System Architecture: Our service robots employ distributed systems with multiple clients sharing information over network. On these clients there are numerous software components written in different programming languages. Such heterogeneous systems require abstraction on several levels. Figure 2 depicts a simplified overview of the system architecture used for the Pepper robot including an external processing resource—a single high performance laptop. In our architecture, the NAOqi framework still encapsulates hardware access to the robot, but we additionally managed to run ROS on the head PCFootnote 1 of the Pepper. Our installation includes the entire ROS navigation stack and the depth processing pipelineFootnote 2 for instance. This allows a further abstraction across different ecosystems and seamless integration. Software components from both worlds, NAOqi and ROS, can be flexibly deployed onboard or offboard the robot. Skills in the same ecosystem can communicate using ROS or native Qi messages, those in different ecosystems communicate through a ROS wrapper.

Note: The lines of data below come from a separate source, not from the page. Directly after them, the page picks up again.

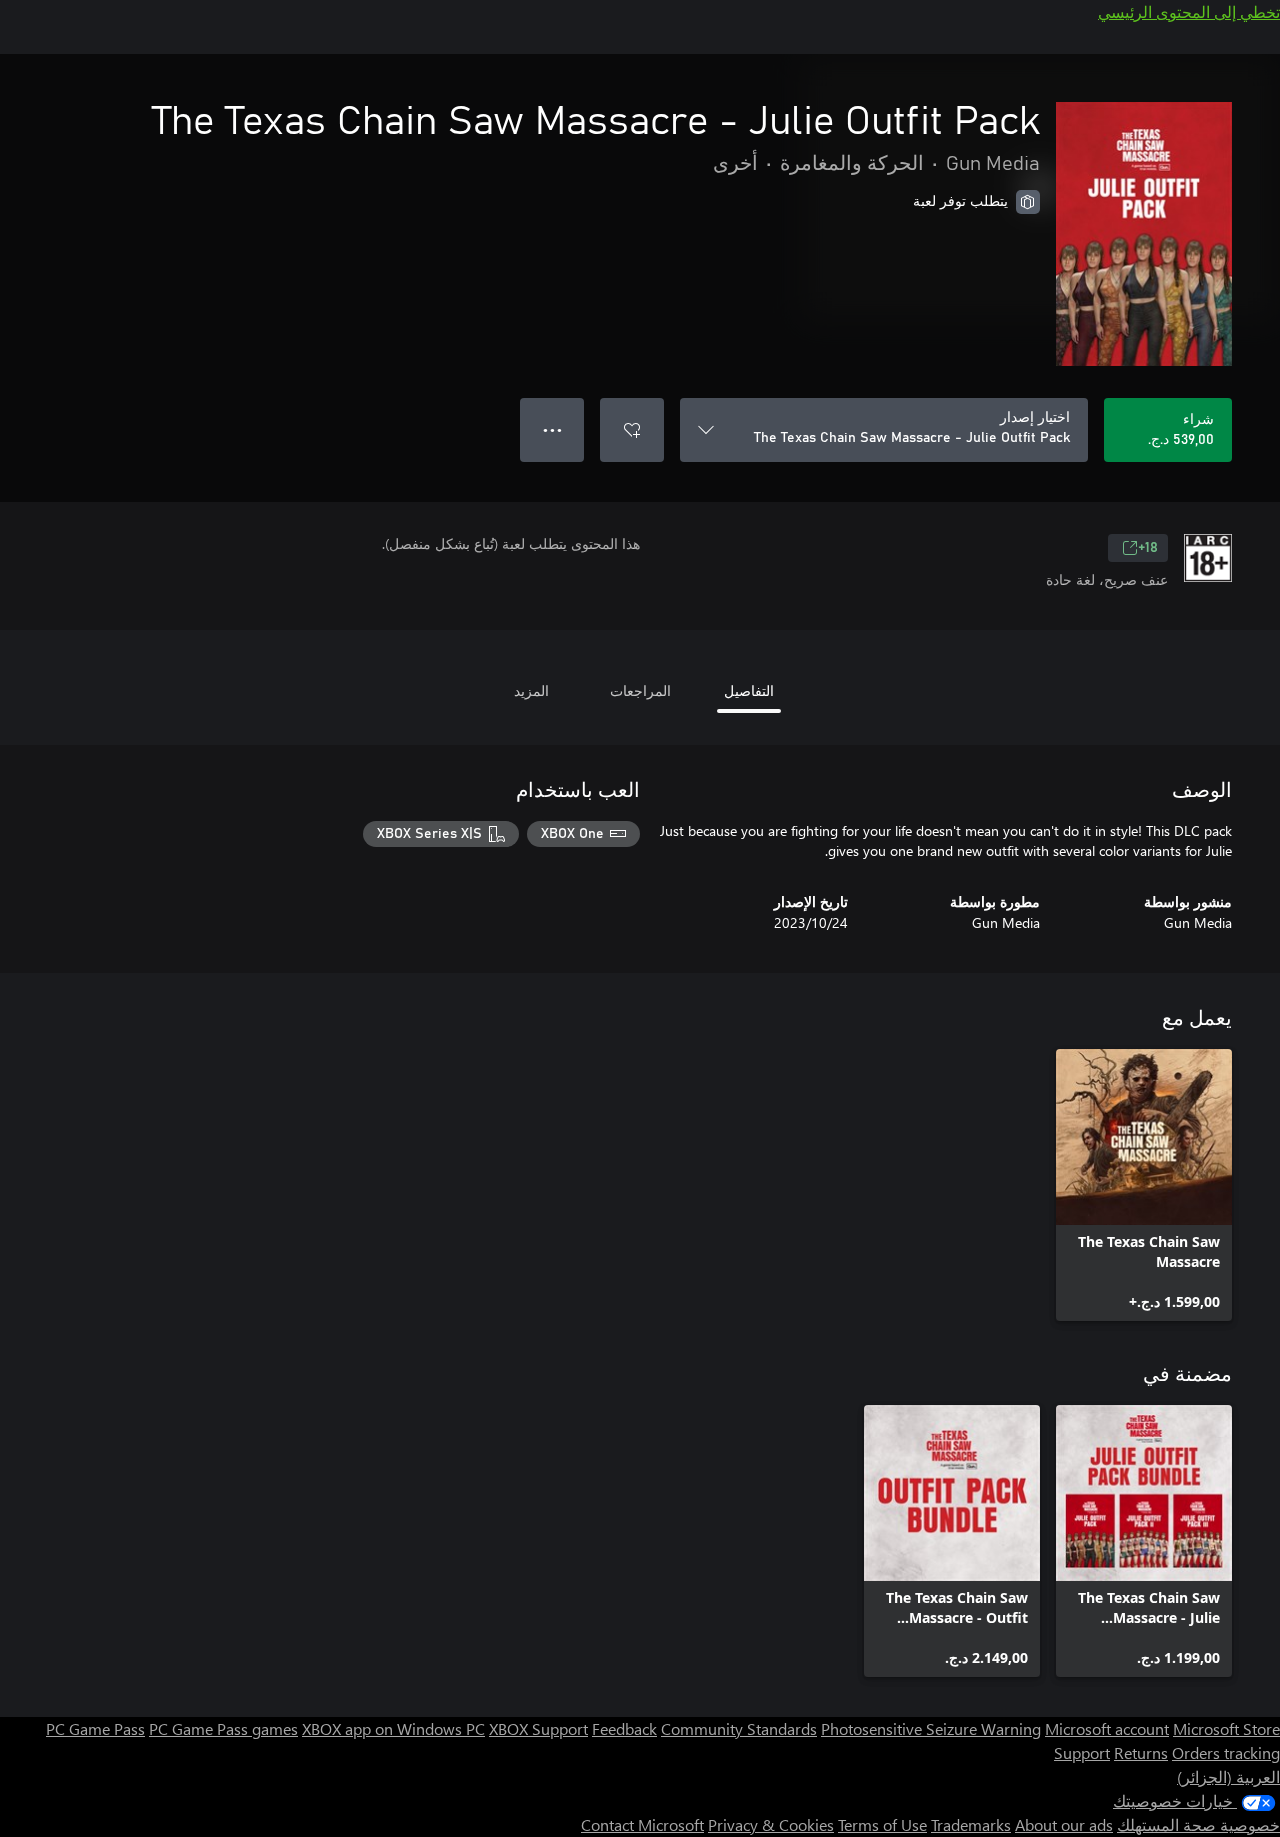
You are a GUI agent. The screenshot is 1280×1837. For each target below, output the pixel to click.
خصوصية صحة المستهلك (1198, 1824)
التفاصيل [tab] (749, 690)
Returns (1141, 1752)
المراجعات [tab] (640, 690)
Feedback (624, 1728)
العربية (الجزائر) (1228, 1776)
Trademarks (971, 1824)
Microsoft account (1107, 1728)
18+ (1148, 548)
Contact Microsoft (642, 1824)
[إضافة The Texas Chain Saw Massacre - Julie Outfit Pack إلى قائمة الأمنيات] (632, 430)
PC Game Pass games (223, 1728)
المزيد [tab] (531, 690)
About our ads (1064, 1824)
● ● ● (552, 429)
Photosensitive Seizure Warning (931, 1728)
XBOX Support (538, 1728)
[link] (1144, 1185)
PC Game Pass (95, 1728)
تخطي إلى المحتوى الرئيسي (1189, 11)
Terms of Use (882, 1824)
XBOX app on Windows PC (393, 1728)
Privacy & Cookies (771, 1824)
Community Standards (739, 1728)
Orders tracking (1226, 1752)
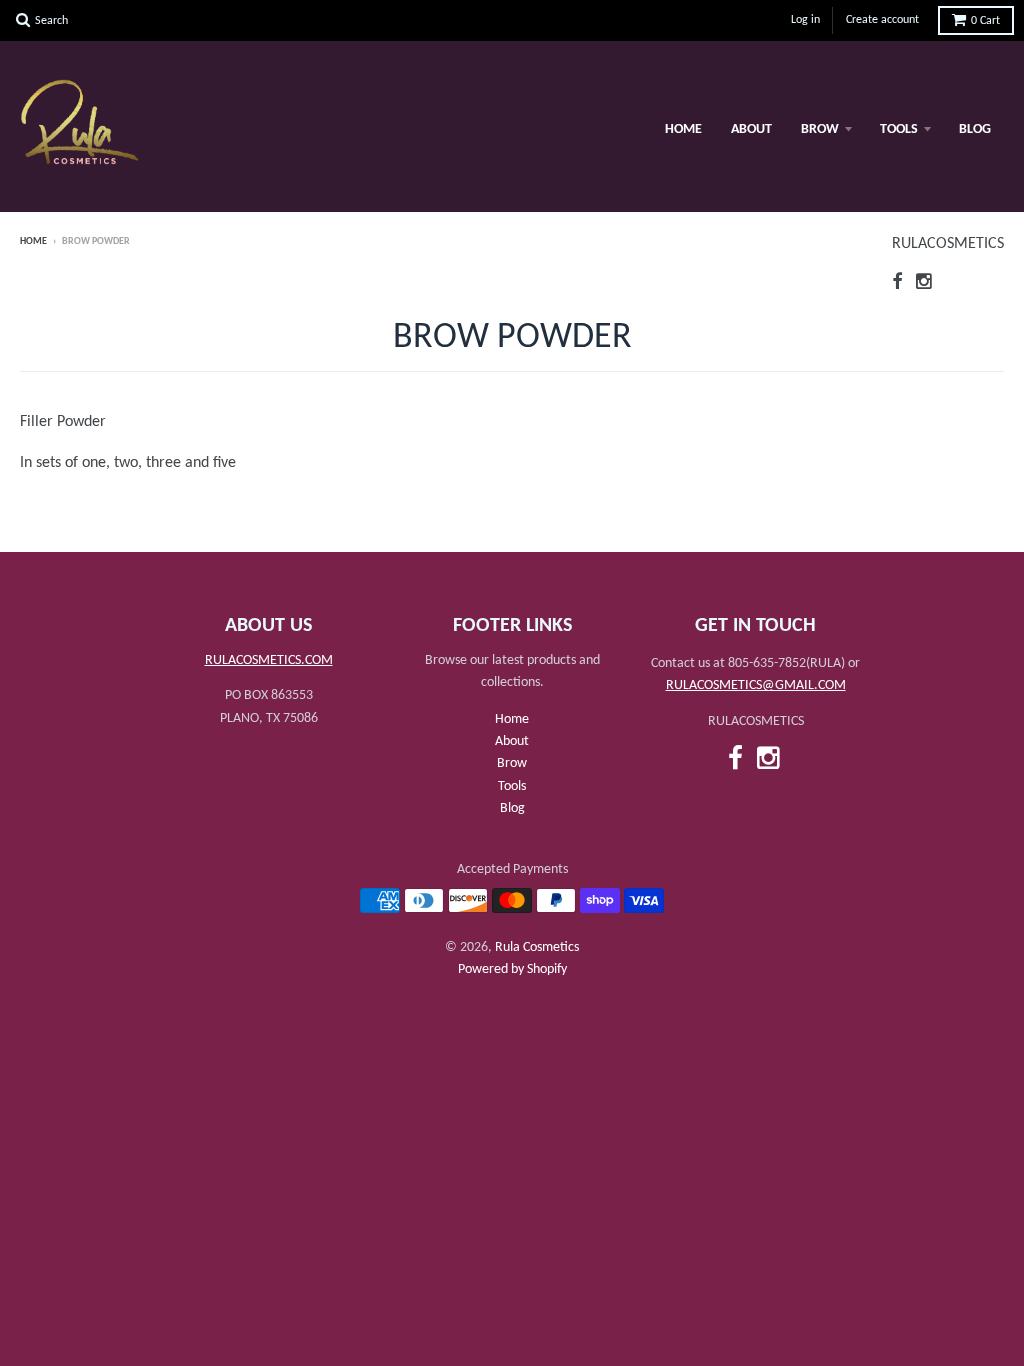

The computational resources on the robot’s head PC are limited. Thus, only components that are time-critical, e.g. for safe and robust autonomous navigation, are deployed on the head PC, while other skills, like people perception, speech recognition, semantic scene analysis and behavior coordination, are running on the external laptop. In order to meet online processing requirements in certain robot behaviors, e.g. person following, depth and color images are streamed in a compressed format achieving frame rates of approximately 10 Hz.

The robot behavior is coordinated using hierarchical state machines. The hierarchical structure consists of re-usable building blocks that refer to abstract sensors and actors, skills, and complete task behaviors. A typical abstract sensor would be a people detector, while a typical skill would be person following that already deals with certain interferences or robot failures like briefly loosing and, then, re-establishing a human operator. As far as possible, we re-use robot skills that already have been used on previous RoboCup@Home or related research systems [2], like Floka or TIAGo. However, this has certain limits if, e.g., a skill person following is based on dense, longer-range, high-frequency laser scans. The laser scans of the Pepper platform only achieve a frame rate of 6.66 Hz with a very low resolution and reliable range. Therefore, we already merged the LIDAR with depth information from the camera located in the head of the robot. However, this requires that the robot looks down rather than looking up watching for people. Thus, this conflicts with other robot behaviors introducing new dependencies in the skill and behavior design of the robot. Abstracting skills from task behaviors still leads to a description of task-level state machines that are agnostic with regard to such considerations. The explicit definition of skills further allows to reason about them and track their success during the performance of the robot. Based on this, new elements had been introduced during the last years, like reporting on success and failure of tasks assigned to the robot in GSPR [2].

Fig. 3.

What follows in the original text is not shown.